- **Task objective**:
Set each line of the data down exactly, please.

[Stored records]
>>>
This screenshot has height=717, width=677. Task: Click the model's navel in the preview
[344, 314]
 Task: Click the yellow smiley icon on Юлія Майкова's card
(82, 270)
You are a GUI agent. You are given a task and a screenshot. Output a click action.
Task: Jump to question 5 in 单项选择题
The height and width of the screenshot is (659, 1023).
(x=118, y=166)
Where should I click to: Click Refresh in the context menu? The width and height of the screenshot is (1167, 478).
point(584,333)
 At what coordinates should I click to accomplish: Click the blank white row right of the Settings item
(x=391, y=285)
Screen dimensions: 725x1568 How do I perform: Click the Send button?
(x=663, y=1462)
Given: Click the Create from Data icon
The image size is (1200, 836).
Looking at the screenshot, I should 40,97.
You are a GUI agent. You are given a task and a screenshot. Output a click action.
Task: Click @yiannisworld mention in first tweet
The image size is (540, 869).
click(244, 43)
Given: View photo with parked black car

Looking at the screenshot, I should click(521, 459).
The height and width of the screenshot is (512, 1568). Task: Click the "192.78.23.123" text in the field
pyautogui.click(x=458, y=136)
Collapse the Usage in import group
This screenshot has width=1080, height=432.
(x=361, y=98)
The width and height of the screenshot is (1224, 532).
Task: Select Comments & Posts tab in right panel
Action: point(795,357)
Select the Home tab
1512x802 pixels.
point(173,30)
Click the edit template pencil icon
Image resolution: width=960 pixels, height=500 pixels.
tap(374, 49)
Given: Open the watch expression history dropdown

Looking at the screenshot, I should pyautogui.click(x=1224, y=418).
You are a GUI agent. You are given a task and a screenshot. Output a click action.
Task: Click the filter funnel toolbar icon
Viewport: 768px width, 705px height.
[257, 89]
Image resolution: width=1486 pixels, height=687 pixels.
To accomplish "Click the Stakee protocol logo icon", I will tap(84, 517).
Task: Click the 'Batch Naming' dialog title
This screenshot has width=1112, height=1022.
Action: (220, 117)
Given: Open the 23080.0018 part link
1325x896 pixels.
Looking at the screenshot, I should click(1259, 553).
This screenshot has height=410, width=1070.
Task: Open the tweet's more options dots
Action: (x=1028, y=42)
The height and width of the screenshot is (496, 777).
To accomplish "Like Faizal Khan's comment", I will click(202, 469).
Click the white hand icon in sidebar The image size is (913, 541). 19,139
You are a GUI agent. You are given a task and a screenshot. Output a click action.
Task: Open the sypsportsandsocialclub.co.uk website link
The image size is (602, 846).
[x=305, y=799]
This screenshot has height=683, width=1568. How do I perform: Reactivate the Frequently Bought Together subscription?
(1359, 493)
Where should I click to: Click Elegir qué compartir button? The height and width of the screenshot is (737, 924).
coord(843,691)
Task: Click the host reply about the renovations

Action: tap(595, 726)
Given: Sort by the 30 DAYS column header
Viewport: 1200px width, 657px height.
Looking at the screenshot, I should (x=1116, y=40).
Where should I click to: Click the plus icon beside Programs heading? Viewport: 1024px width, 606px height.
<<<
- **Result of the task**:
This screenshot has height=717, width=677. Task: Click the model's navel in the preview
[344, 314]
 Task: Click the yellow smiley icon on Юлія Майкова's card
(82, 270)
You are a GUI agent. You are given a task and a screenshot. Output a click action.
Task: Jump to question 5 in 单项选择题
The height and width of the screenshot is (659, 1023).
(x=118, y=166)
Where should I click to: Click Refresh in the context menu? The width and height of the screenshot is (1167, 478).
point(584,333)
 At what coordinates should I click to accomplish: Click the blank white row right of the Settings item
(x=391, y=285)
Screen dimensions: 725x1568 How do I perform: Click the Send button?
(x=663, y=1462)
Given: Click the Create from Data icon
The image size is (1200, 836).
Looking at the screenshot, I should 40,97.
You are a GUI agent. You are given a task and a screenshot. Output a click action.
Task: Click @yiannisworld mention in first tweet
The image size is (540, 869).
click(244, 43)
Given: View photo with parked black car

Looking at the screenshot, I should click(521, 459).
The height and width of the screenshot is (512, 1568). Task: Click the "192.78.23.123" text in the field
pyautogui.click(x=458, y=136)
Collapse the Usage in import group
This screenshot has width=1080, height=432.
(x=361, y=98)
The width and height of the screenshot is (1224, 532).
Task: Select Comments & Posts tab in right panel
Action: point(795,357)
Select the Home tab
1512x802 pixels.
point(173,30)
Click the edit template pencil icon
Image resolution: width=960 pixels, height=500 pixels.
tap(374, 49)
Given: Open the watch expression history dropdown

Looking at the screenshot, I should pyautogui.click(x=1224, y=418).
You are a GUI agent. You are given a task and a screenshot. Output a click action.
Task: Click the filter funnel toolbar icon
Viewport: 768px width, 705px height.
[257, 89]
Image resolution: width=1486 pixels, height=687 pixels.
To accomplish "Click the Stakee protocol logo icon", I will tap(84, 517).
Task: Click the 'Batch Naming' dialog title
This screenshot has width=1112, height=1022.
Action: (220, 117)
Given: Open the 23080.0018 part link
1325x896 pixels.
Looking at the screenshot, I should click(1259, 553).
This screenshot has height=410, width=1070.
Task: Open the tweet's more options dots
Action: (x=1028, y=42)
The height and width of the screenshot is (496, 777).
To accomplish "Like Faizal Khan's comment", I will click(202, 469).
Click the white hand icon in sidebar The image size is (913, 541). 19,139
You are a GUI agent. You are given a task and a screenshot. Output a click action.
Task: Open the sypsportsandsocialclub.co.uk website link
The image size is (602, 846).
[x=305, y=799]
This screenshot has height=683, width=1568. How do I perform: Reactivate the Frequently Bought Together subscription?
(1359, 493)
Where should I click to: Click Elegir qué compartir button? The height and width of the screenshot is (737, 924).
coord(843,691)
Task: Click the host reply about the renovations

Action: tap(595, 726)
Given: Sort by the 30 DAYS column header
Viewport: 1200px width, 657px height.
Looking at the screenshot, I should (x=1116, y=40).
Where should I click to: Click the plus icon beside Programs heading? Viewport: 1024px width, 606px height.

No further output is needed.